Showing posts with label Deregulation. Show all posts
Showing posts with label Deregulation. Show all posts

Thursday, April 8, 2010

DON BLANKENSHIP: “MINE! UP YOURS! DROP DEAD!”


Considered the worst mining disaster in 25 years, the death toll in Tuesday’s mine explosion near Whitesville West Virginia has reached 25 fatalities. Thus far, seven bodies have been identified and 18 remain underground. Four persons are still missing.

According to a spokesperson for Massey Energy, the owner of the mine, the rescue mission has been suspended because rising levels of methane gas made further rescue and recovery operations unsafe. The mission will continue after boreholes are drilled to vent the mine of combustible gas.

One deceased miner, Benny Willingham, age 62, was only five weeks away from retirement, according to his sister-in-law, Sheila Prillaman, who said family members only learned of Willingham’s death from a list posted by the company.  Prillaman is angry because no company representative contacted the family in person to inform them of their loss.

Don Blankenship, the Chairman and CEO of Massey Energy, confirmed the casualty count with this statement (source):
Our top priority is the safety of our miners and the well-being of their families.”
For a nation so jaded by corporate spin and the lack of investigative journalism, the statement renders itself invisible to scrutiny. Too bad it takes a tragedy of this magnitude to shed light on an Inconvenient Truth: Massey Energy, the nation’s sixth largest mining concern, is a repeat offender, a notorious scofflaw, and now … mass murderer.

According to federal records, Massey Energy has amassed over 3,000 safety violations (including 57 in the last month alone) for failing to develop and follow a safety plan. Data kept by the Mine Safety and Health Administration show three fatalities at the Upper Big Branch mine in the past 12 years. Last year, Massey paid a record $4.2 million in criminal and civil fines for “willfully violating mandatory safety standards” that led to the deaths of two miners (source).

Mining operators such as Massey Energy thwart new safety rules by overloading the regulatory system with appeals that clog the system and bog down enforcement. Operators employ this tactic to avoid paying fines, evade scrutiny, and stop regulators from shutting down mines for violations that put workers’ lives in risk. To date, the backlog of outstanding appeals has risen to 16,000 cases (source).

Blankenship is the epitome of a corrupt and morally bankrupt plutocrat. As the highest paid coal executive in the land, he has used his fortune to corrupt the system, bust unions, buy politicians, and influence justice. He is infamous for spending $3.5 million to defeat the election of a West Virginia Supreme Court Judge in order to overturn a $50 million fraud verdict against his company (source). These days, it has never been easier for a crook like Blankenship to dodge charges of graft.

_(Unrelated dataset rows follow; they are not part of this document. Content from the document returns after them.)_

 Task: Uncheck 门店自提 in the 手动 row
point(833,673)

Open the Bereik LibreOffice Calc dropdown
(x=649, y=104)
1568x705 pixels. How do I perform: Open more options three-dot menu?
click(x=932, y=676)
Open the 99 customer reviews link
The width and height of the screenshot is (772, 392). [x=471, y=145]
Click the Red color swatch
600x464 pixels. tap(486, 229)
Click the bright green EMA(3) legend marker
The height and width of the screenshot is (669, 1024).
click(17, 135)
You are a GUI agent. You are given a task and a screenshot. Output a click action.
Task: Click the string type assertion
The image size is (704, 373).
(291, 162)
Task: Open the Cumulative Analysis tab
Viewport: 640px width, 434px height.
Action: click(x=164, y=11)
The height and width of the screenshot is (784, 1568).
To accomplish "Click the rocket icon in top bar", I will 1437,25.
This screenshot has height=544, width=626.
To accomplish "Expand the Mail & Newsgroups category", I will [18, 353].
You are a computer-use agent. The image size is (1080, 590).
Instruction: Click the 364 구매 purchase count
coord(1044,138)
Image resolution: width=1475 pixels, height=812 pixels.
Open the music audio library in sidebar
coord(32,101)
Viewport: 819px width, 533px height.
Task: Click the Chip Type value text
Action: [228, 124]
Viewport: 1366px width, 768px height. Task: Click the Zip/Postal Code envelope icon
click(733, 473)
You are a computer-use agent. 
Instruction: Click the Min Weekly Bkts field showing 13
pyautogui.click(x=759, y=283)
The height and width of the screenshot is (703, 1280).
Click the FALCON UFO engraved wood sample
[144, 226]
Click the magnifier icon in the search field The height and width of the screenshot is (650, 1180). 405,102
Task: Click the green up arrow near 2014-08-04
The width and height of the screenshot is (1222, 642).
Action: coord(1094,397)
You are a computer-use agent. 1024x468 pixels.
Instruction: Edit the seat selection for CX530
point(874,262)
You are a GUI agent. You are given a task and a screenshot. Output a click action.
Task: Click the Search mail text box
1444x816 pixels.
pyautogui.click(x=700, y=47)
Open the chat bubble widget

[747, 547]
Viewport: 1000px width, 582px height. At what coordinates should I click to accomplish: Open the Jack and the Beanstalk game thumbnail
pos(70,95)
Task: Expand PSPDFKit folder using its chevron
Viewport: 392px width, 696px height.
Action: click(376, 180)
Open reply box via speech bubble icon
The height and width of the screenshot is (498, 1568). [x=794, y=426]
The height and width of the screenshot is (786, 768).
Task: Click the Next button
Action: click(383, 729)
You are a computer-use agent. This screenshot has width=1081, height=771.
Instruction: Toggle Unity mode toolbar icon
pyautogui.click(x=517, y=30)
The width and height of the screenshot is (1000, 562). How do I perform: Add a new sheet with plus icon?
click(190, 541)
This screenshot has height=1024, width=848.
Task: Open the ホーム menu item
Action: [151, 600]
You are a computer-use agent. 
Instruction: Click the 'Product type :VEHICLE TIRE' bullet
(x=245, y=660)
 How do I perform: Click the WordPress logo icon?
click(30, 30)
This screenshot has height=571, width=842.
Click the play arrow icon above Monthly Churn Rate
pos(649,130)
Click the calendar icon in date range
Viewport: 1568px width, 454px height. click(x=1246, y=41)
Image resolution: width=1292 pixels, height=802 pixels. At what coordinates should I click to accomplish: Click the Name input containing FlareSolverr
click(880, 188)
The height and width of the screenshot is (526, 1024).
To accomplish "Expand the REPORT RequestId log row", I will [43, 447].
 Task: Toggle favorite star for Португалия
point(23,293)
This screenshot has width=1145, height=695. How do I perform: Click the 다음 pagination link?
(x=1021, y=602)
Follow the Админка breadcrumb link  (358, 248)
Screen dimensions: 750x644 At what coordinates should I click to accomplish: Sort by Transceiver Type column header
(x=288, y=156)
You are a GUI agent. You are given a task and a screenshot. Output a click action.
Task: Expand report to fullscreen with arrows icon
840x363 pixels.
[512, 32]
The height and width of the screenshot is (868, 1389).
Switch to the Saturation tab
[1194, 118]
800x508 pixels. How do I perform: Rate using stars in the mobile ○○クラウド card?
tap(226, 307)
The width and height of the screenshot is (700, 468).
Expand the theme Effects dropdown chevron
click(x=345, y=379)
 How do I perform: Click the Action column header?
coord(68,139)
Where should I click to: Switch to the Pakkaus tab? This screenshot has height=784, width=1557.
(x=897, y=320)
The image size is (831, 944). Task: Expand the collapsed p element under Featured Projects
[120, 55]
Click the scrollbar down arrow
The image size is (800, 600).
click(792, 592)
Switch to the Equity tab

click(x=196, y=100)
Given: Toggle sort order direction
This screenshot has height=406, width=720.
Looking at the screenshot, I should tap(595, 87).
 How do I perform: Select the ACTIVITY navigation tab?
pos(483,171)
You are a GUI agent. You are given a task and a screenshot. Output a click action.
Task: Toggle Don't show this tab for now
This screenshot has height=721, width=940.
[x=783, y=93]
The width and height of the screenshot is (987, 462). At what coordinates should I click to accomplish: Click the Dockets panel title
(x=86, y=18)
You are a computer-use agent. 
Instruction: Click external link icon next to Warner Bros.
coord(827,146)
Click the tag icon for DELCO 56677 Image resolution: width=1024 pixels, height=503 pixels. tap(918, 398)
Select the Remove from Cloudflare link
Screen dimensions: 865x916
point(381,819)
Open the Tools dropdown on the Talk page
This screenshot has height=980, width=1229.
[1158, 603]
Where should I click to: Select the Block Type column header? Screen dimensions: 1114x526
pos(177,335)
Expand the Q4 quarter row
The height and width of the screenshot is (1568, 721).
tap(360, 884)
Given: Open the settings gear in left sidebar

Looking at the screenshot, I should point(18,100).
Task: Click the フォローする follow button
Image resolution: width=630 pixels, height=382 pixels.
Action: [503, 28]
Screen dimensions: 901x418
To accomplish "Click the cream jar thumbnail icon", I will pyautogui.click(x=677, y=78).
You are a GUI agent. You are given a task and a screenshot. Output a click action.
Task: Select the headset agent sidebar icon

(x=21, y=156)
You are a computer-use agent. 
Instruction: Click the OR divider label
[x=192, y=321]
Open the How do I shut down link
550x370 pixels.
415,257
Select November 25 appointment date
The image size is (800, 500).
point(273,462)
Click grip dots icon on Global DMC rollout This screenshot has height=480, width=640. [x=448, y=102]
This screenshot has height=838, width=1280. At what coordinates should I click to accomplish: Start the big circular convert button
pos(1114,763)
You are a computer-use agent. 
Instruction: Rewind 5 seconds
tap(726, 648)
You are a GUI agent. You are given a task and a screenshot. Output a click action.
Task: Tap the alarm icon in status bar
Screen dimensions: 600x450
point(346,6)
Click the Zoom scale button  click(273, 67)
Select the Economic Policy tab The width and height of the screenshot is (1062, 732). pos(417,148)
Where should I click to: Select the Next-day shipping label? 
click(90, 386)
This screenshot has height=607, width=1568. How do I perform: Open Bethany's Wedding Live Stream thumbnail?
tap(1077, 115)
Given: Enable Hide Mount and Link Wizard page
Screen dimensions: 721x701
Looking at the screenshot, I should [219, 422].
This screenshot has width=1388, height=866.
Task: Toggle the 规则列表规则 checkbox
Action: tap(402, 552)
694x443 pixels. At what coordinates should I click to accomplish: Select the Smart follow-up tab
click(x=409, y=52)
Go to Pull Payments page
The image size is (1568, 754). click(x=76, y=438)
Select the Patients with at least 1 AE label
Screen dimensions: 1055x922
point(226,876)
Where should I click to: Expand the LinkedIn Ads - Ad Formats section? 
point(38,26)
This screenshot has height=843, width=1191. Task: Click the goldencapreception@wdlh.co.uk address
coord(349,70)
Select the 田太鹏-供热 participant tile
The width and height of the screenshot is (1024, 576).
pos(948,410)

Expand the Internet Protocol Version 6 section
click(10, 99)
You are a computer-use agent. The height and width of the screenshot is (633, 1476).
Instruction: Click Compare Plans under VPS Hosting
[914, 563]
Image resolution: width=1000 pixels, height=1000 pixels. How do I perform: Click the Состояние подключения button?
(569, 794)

How does the energy industry literally get away with murder? Companies such as Massey Energy and Koch Industries spend millions of dollars each year to confound the issues and distract the public by enlisting unwitting citizens to serve as their proxies. Here is Don Blankenship inviting the public to a Labor Day Tea Party event called Friends of America Rally:



Environmental extremists? Corporate America? Destroying your jobs?  It is an audacious deception worthy of Grima Wormtongue. Certainly we understand how free markets, union busting, and lower wages put more money in the pockets of Don Blankenship and David Koch. How does the gutting of occupational safety regulations benefit American workers? How do higher allowable levels of arsenic in public drinking water benefit growing children? How does toxic wash from mountaintop removal benefit downstream communities? Our news media covers the Tea Party rabble while our most pressing questions go unanswered.

At the 1992 Republican Convention, Vice President Dan Quayle attacked the concept of progressive taxation with this question: “Why should the best people be punished?” His remark affords us a glimpse into a mindset where the richest people are considered “the best people” at the pinnacle of an economic, social, and moral order (source) while the rest of us are mere serfs and vassals for their self-enrichment. What profits the plutocracy is defined as “freedom;” what benefits middle-class America is derisively termed ‘socialism.’